Canicule : le cri d'alarme de l'urgentiste Patrick Pelloux
"La fréquentation des services d'urgences suit exactement la courbe des températures : autant dire que la situation deviendra intenable dans les prochains jours", alerte le Dr Patrick Pelloux, président de l'Association des médecins urgentistes de France. L'urgentiste qui a donné l'alerte en 2003 sur les effets dramatiques de la canicule est extrêmement inquiet. Selon lui, depuis le début de l'été, les urgences sont déjà proches de la saturation : "On est à flux tendu, explique-t-il. 80% de nos services ont des problèmes d'effectifs et la canicule aggrave une situation catastrophique".
Des urgences en surchauffe face à la canicule
Ces derniers jours avec la montée du mercure, l'affluence ne cesse d'augmenter dans les services d'urgences : patients âgés, atteints de maladies chroniques, personnes sans domicile fixe, mais aussi des sportifs ou travailleurs de force... "Pour eux, l'attente est interminable et souvent sans climatisation, ni ventilateur", dénonce le Dr Pelloux, qui exerce au SAMU de Paris.
Une attente qui peut se prolonger même après l'examen par un médecin faute de pouvoir être transféré dans un service approprié. "75% des plus de 75 ans qui se présentent aux urgences nécessitent une hospitalisation", précise le Dr Pelloux. "C'est concrètement incompatible avec la baisse du nombre de lits, conséquence des économies demandées par le gouvernement".
Aux urgences de l'hôpital Lariboisière au nord de Paris, le délai de prise en charge peut atteindre certains jours jusqu'à dix heures selon les témoignages recueillis par le journal Le Monde. Un patient aurait ainsi failli succomber à un infarctus en salle d'attente.
La canicule de 2003 dans toutes les mémoires
Les équipes qui étaient déjà là en 2003 restent marquées par cette canicule qui avait entraîné la mort de près de 20.000 personnes en France. Elles ont peur qu'un tel drame se reproduise quinze ans plus tard. Car depuis, selon le Dr Pelloux, la situation s'est beaucoup dégradée. "À titre de comparaison, en 2003, les urgences avaient reçu 12 à 13 millions de personnes en une année. Aujourd'hui, on recense entre 21 et 22 millions de passages par an, alors que les moyens ne cessent de diminuer", explique le Dr Pelloux.

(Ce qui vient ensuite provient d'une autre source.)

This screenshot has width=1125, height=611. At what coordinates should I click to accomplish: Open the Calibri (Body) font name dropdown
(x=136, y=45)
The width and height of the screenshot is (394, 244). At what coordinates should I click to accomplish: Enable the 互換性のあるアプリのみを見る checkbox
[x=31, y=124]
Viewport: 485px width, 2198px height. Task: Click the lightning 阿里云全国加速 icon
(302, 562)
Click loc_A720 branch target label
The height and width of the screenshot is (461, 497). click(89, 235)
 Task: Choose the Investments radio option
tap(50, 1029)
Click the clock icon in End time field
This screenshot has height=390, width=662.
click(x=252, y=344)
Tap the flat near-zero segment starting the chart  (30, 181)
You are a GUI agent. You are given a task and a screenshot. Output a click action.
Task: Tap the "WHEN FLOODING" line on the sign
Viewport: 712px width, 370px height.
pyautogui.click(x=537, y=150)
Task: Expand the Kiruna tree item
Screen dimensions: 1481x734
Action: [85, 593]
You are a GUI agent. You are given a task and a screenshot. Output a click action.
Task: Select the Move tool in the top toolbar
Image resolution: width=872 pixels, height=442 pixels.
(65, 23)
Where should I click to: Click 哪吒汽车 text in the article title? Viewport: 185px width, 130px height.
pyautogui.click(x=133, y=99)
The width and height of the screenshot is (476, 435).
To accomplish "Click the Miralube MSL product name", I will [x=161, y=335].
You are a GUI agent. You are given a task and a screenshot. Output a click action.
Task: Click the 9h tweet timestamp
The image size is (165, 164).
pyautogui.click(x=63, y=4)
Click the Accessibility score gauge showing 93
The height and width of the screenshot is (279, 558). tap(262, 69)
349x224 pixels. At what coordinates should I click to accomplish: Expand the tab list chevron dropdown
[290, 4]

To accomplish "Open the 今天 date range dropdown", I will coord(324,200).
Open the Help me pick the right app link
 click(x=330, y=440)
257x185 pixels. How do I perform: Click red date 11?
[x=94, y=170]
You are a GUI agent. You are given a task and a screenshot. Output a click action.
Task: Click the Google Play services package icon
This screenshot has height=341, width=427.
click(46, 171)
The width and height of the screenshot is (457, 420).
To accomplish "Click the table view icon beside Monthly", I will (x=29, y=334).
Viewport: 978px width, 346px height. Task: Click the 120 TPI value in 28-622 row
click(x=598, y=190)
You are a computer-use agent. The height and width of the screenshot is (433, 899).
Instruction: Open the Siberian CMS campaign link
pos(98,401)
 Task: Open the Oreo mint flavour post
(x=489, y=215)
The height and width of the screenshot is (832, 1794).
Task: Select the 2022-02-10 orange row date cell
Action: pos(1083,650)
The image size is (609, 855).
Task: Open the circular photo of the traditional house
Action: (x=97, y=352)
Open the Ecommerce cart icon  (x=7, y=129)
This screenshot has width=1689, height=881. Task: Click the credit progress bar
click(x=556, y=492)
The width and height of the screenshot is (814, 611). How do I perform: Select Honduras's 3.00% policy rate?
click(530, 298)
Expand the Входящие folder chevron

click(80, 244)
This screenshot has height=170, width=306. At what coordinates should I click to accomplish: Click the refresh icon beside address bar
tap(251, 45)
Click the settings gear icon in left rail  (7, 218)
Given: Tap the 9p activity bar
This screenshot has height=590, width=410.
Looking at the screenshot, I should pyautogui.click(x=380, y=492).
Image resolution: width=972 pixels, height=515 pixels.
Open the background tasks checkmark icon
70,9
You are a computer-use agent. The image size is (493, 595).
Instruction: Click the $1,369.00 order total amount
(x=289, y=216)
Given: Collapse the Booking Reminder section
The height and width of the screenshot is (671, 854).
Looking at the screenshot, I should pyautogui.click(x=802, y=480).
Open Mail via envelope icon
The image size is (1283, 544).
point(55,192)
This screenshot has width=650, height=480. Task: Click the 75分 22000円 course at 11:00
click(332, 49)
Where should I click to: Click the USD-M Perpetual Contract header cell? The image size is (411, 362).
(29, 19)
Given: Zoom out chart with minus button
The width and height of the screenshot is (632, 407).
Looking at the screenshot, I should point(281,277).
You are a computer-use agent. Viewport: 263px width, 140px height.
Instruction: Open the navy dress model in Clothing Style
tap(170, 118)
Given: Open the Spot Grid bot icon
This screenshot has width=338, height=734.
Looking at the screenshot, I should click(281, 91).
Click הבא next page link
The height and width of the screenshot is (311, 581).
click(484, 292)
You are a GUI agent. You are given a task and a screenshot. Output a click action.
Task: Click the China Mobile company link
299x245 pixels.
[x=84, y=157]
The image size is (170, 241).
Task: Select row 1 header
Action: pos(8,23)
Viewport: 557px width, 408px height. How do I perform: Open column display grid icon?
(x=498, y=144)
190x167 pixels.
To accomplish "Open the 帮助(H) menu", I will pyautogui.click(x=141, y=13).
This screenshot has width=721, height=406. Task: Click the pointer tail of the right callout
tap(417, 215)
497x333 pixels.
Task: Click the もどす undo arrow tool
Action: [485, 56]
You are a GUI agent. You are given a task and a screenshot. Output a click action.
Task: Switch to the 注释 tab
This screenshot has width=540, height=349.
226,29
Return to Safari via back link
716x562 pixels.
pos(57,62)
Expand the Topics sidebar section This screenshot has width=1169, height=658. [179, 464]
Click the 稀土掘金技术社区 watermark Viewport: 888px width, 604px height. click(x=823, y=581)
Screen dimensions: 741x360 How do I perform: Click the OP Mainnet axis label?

Pour lui, les "plans blancs" qui peuvent être déclenchés par le gouvernement dans les hôpitaux pour faire face à l'afflux massif de personnes en situation d'urgence sanitaire, seront en réalité difficilement applicables. "Le personnel est épuisé, démotivé. Il sera très difficile de les faire revenir de vacances pour travailler, avertit l'urgentiste. On n'a plus aucune ressource, on est littéralement abandonné par le gouvernement", explique l'urgentiste.
Les urgences de la Timone à Marseille en saturation
Un sentiment partagé par de nombreux collègues qui l'appellent à l'aide ces jours-ci. "Je suis très inquiet, une infirmière de Marseille m'a raconté par exemple ce matin à quel point elle et son équipe sont épuisées et en souffrance", s'alarme le Dr Pelloux. "Ils ne demandent pas d'argent, juste des moyens humains pour soigner dignement et sans dangers pour les patients".
Sa collègue lui a aussi fait part des nombreux non remplacements d'une partie du personnel. Il y aurait par exemple aux urgences de la Timone cinq aides-soignantes au lieu de douze selon un autre témoignage recueilli par La Provence. Faute de se sentir écoutées par leur direction, les équipes ont lancé une pétition ouverte à tous pour obtenir des renforts.